Il sol levante

Ci sono poche certezze nella vita. Una è che non si può fare troppo affidamento sulla prova degli azzurri contro il Giappone. Squadra troppo carica per il tanto lavoro di Villabassa. I primi crampi già al 52′ tanto per dire. Tuttavia dal match vinto contro Kirwan e i suoi ragazzi qualche cosa è emersa a proposito di quello che vedremo in Nuova Zelanda. Novità poche sul piano dell’impostazione del gioco. Alla prova erano soprattutto i nomi e tra questi di certo quello di Riccardo Bocchino, il numero dieci che con Orquera dividerà gli oneri della maglia che è stata di Diego Dominguez. Ma anche qui, ci sono troppi “ma” nell’analisi per avere, a 27 giorni dal debutto, uno straccio di idea. Sarà un’Italia che scommetterà soprattutto con il pacchetto di mischia che metterà lì i suoi talenti, con un Mauro Bergamasco ritrovato e motivato, con Parisse che al contrario potrebbe davvero diventare devastante se sulle ripartenze cercasse un po’ più spesso il sostegno anzichè “morire” con il pallone a terra. Il rugby moderno va verso l’off-load a tutti i costi e ce ne accorgeremo quando Brunel prenderà i pieni poteri all’interno della struttura tecnica.
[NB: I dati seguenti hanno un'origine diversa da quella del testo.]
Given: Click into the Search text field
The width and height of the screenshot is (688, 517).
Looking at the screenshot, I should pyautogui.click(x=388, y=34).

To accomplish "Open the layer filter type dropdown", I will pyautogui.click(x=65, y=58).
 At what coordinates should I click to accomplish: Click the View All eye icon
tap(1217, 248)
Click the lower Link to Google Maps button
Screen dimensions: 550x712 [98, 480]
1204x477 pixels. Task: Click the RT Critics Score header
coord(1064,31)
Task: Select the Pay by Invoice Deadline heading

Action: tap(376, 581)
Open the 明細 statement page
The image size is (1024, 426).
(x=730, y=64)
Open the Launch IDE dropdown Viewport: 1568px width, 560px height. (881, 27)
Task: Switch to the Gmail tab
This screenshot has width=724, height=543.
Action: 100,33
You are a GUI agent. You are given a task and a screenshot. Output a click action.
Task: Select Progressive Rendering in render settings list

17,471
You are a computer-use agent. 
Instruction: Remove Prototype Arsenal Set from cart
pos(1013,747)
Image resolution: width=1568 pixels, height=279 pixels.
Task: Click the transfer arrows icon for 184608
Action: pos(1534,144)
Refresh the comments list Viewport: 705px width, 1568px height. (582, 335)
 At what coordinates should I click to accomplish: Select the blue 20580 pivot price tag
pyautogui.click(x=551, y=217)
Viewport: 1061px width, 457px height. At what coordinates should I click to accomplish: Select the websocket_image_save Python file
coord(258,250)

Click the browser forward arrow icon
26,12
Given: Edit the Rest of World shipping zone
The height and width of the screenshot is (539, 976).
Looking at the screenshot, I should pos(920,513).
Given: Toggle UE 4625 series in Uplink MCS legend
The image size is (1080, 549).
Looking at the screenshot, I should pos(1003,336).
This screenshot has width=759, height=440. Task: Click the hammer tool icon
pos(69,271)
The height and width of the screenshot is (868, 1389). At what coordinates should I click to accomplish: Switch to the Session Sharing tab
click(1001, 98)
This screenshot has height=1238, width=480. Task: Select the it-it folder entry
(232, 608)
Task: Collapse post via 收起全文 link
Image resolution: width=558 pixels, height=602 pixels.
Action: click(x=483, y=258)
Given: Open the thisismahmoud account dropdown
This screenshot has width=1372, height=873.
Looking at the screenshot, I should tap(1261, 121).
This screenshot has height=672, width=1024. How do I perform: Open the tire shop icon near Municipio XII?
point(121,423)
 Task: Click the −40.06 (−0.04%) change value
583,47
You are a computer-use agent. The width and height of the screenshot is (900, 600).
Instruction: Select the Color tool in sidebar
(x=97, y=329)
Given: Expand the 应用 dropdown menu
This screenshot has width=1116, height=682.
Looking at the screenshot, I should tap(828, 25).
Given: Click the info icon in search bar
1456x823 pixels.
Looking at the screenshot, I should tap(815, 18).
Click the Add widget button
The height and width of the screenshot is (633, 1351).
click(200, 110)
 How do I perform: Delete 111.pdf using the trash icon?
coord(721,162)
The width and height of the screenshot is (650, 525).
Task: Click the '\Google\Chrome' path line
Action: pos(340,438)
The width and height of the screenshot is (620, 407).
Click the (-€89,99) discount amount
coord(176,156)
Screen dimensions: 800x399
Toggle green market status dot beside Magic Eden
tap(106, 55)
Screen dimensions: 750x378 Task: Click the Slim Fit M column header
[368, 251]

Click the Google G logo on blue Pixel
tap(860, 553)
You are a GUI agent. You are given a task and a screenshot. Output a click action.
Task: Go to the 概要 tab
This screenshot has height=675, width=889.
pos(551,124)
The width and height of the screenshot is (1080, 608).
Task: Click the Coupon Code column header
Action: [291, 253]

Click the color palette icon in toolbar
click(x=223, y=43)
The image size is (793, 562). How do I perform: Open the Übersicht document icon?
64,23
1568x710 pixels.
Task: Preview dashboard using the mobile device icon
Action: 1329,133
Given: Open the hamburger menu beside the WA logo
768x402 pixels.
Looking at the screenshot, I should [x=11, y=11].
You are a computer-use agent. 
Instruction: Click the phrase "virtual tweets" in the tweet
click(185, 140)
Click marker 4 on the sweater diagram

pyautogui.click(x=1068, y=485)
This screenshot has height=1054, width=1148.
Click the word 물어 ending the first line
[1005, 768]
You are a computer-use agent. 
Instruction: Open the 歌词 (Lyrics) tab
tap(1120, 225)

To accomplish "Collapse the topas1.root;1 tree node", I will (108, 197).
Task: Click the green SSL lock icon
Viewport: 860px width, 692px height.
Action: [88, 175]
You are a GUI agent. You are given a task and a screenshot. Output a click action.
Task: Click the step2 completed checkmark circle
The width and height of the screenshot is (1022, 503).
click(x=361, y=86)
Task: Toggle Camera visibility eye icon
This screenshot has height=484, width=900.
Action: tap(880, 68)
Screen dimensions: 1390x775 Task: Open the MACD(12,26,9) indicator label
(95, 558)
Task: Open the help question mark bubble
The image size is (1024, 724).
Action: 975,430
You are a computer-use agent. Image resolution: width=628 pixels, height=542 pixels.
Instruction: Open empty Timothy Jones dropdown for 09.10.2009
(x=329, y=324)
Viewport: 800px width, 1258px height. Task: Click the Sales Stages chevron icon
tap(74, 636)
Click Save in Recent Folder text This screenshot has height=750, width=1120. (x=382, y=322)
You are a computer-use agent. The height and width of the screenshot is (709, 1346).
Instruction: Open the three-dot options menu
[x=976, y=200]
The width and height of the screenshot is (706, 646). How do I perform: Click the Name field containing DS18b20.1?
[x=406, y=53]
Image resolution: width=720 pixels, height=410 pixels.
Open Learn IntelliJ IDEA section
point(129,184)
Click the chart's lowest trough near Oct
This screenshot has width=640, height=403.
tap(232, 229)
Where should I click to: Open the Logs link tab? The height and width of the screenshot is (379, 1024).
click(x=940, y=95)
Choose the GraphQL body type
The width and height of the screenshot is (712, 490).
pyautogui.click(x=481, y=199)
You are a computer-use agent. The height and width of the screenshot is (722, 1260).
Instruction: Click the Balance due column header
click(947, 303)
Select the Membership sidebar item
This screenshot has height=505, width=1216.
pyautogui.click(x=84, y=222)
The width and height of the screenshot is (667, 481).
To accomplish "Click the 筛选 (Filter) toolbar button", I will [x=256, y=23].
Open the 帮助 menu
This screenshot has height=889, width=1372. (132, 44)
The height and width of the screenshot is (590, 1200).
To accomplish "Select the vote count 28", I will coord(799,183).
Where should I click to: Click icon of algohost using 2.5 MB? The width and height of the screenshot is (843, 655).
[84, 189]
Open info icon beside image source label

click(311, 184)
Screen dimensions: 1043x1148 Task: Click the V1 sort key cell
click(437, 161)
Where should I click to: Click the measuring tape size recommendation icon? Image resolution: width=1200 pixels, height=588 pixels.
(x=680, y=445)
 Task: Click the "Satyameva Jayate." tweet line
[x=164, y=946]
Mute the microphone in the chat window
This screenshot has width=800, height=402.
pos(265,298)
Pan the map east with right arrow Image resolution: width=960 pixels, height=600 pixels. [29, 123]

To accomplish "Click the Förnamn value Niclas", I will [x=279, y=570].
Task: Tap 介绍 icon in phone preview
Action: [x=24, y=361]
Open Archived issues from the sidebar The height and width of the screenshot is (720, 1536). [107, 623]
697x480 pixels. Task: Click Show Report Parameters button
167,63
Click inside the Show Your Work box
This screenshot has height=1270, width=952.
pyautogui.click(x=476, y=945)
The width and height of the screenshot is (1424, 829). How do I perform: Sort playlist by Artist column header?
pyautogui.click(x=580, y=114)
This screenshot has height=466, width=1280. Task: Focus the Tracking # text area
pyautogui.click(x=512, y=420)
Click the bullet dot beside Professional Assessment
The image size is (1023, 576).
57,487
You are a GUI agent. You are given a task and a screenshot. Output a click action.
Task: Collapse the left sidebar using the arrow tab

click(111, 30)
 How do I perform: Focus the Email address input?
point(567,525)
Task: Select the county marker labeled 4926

Per ora solo un’idea che fa il paio con una maggiore attenzione sui punti di incontro in chiave difensiva. Non sono piaciuti i due passaggi a vuoto che hanno permesso al Giappone di incrociare la linea di meta. Un black out che l’Italia non può permettersi. La prova del nove tra sette giorni in Scozia, squadra prevedibile ma di sostanza. D’accordo che dal rugby premondiale non ci si debba attendere molto ma almeno si lavori sulla comprensione del gioco, sullo stare in campo, concentrati perchè le partite che contano sono dietro l’angolo.